我正在尝试创建一个神经网络。 这是我的神经网络设计
num_channels=3
filter_size_conv1=3
filter_size_conv2=3
filter_size_conv3=3
num_filters_conv1=32
num_filters_conv2=64
num_filters_conv3=128
num_classes=1
img_size=196.0
fc_layer_size=80000
num_channelss=3.0
#__________________Creating the MODEL______________________
x = tf.placeholder(tf.float32, shape=[None, img_size,img_size,num_channelss], name="x_placeholder")
y = tf.placeholder(tf.float32, shape=[None, num_classes], name="y_true")

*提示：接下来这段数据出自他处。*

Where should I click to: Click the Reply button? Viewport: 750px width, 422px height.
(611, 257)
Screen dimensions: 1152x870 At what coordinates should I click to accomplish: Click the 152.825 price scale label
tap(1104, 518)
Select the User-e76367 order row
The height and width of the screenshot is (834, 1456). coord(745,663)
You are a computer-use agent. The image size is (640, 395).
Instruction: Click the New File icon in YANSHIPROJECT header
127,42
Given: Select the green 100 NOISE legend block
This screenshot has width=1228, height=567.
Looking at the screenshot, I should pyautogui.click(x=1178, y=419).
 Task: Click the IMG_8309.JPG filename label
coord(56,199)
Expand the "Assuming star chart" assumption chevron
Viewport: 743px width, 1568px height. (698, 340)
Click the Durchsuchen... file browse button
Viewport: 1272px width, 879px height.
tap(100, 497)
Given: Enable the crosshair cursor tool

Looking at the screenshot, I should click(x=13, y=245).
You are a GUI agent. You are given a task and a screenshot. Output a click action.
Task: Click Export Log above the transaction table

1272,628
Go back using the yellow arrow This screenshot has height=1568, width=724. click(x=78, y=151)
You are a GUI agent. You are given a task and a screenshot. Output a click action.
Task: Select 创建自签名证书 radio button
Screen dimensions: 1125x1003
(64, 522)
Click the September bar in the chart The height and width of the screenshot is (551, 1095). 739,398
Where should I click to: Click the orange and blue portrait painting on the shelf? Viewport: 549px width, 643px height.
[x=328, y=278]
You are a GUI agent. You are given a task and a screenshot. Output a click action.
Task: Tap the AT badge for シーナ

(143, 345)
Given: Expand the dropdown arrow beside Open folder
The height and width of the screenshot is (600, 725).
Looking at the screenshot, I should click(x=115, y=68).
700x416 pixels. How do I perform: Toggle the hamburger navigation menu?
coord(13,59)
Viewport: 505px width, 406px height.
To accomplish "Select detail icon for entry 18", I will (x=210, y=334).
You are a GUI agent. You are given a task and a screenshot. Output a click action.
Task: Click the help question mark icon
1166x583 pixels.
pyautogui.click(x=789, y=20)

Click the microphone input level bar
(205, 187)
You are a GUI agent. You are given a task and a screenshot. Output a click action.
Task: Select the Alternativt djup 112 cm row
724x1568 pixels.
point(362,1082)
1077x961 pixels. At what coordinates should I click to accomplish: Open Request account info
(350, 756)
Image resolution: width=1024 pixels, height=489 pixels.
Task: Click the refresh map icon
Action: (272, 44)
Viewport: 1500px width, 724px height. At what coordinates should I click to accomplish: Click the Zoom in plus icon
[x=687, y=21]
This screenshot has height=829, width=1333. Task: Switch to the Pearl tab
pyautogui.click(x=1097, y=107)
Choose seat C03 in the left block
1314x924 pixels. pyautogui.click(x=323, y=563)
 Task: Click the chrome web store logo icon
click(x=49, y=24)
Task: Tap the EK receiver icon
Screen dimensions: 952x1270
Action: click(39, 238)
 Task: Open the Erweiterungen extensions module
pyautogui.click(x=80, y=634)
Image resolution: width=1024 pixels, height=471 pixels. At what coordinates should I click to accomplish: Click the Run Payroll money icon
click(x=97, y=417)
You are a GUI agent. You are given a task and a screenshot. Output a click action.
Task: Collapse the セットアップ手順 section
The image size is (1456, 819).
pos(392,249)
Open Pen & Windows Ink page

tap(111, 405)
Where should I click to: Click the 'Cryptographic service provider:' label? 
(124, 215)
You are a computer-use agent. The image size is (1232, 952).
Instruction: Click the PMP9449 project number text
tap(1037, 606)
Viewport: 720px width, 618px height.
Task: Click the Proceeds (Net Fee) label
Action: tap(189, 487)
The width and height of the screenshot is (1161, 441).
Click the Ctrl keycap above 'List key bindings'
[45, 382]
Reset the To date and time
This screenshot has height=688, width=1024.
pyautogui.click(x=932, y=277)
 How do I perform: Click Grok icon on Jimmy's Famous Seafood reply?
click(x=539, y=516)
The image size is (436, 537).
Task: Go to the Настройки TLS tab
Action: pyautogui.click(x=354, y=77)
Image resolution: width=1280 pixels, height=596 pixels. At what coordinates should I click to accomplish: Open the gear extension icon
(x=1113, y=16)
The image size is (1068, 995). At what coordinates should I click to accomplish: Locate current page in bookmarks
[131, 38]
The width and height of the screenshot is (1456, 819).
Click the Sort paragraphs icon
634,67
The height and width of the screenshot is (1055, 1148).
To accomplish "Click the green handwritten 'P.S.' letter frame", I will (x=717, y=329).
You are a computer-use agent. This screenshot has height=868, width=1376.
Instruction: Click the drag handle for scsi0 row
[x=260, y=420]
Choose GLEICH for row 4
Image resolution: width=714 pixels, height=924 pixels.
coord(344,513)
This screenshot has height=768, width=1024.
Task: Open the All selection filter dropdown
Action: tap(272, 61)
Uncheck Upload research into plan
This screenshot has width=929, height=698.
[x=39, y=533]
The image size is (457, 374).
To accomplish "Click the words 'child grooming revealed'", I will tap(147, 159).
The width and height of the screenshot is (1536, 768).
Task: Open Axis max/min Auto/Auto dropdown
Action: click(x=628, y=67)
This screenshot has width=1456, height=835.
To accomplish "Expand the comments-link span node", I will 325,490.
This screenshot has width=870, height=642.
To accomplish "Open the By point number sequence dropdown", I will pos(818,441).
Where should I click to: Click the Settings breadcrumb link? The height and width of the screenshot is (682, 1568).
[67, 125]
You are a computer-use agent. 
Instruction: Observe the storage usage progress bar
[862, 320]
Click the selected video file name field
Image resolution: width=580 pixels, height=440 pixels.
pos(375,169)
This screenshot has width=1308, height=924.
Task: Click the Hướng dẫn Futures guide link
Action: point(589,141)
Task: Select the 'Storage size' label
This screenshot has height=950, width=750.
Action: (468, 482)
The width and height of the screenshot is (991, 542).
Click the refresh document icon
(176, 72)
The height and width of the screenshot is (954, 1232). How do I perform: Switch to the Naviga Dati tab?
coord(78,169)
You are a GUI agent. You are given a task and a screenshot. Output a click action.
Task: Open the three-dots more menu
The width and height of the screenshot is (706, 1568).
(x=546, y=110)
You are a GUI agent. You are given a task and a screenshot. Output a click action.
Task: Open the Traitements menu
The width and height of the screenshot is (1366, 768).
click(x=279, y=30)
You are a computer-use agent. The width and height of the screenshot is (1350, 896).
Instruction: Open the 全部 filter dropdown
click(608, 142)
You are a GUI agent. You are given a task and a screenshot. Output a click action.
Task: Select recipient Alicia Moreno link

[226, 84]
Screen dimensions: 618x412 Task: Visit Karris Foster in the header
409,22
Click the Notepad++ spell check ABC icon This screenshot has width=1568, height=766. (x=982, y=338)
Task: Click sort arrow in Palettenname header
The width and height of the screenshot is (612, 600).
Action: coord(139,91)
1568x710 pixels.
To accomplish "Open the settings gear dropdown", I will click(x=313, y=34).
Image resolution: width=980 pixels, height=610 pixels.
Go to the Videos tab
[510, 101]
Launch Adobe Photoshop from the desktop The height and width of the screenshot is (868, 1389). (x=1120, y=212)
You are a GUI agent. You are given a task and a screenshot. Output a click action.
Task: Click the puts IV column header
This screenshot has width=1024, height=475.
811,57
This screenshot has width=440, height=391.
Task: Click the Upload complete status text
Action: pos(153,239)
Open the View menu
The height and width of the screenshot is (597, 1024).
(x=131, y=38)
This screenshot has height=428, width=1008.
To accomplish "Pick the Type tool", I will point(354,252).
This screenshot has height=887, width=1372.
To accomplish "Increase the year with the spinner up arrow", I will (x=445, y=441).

y_true_cls = tf.argmax(y, axis=1)
#neural network Design
layer_conv1 = create_convolutional_layer(input=x,num_input_channels=num_channels,conv_filter_size=filter_size_conv1,num_filters=num_filters_conv1,name="conv1")
layer_conv1_1 = create_convolutional_layer(input=layer_conv1,num_input_channels=num_filters_conv1,conv_filter_size=filter_size_conv1,num_filters=num_filters_conv1,name="conv2")
layer_conv1_1_1 = create_convolutional_layer(input=layer_conv1_1,num_input_channels=num_filters_conv1,conv_filter_size=filter_size_conv1,num_filters=num_filters_conv1,name="conv3")
max_pool_1=maxpool2d(layer_conv1_1_1,2,name="maxpool_1")
drop_out_1=dropout(max_pool_1,name="dropout_1")
flatten_layer=create_flatten_layer(drop_out_3)
layer_fc2 = create_fc_layer(input=flatten_layer,num_inputs=fc_layer_size,num_outputs=num_classes,use_relu=True)
y_pred = tf.nn.softmax(layer_fc2,name="y_pred")
cost = tf.reduce_mean(tf.nn.softmax_cross_entropy_with_logits_v2(labels=y,logits=y_pred))
#Defining objective
train = tf.train.AdamOptimizer(learning_rate=0.00001).minimize(cost)
print ("_____Neural Network Architecture Created Succefully_____")
epochs=10
matches = tf.equal(tf.argmax(y_pred,axis=1),tf.argmax(y,axis=1))
acc = tf.reduce_mean(tf.cast(matches,tf.float32))
#Initializing weights
init = tf.global_variables_initializer()
with tf.Session() as sess:
#writing output to the logs for tensorboard
writer=tf.summary.FileWriter("./logs",sess.graph)
sess.run(init)
for i in range(epochs):
#creating smaller batches
for j in range(0,steps-remaining,step_size):
sess.run([acc,train,cost],feed_dict={x:X_train[j:j+step_size],y:y_train[j:j+step_size]})
现在我从 X_train 首先输入到模型的尺寸为(7,196,196,3)。
X_train包含22张图像。
这是 错误跟踪:
InvalidArgumentError (see above for traceback): You must feed a value for placeholder tensor 'x_placeholder' with dtype float and shape [?,196,196,3]
[[Node: x_placeholder = Placeholder[dtype=DT_FLOAT, shape=[?,196,196,3], _device="/job:localhost/replica:0/task:0/device:GPU:0"]()]]
[[Node: Mean/_15 = _Recv[client_terminated=false, recv_device="/job:localhost/replica:0/task:0/device:CPU:0", send_device="/job:localhost/replica:0/task:0/device:GPU:0", send_device_incarnation=1, tensor_name="edge_147_Mean", tensor_type=DT_FLOAT, _device="/job:localhost/replica:0/task:0/device:CPU:0"]()]]
我找不到错误,我正在输入正确的尺寸,仍然是错误。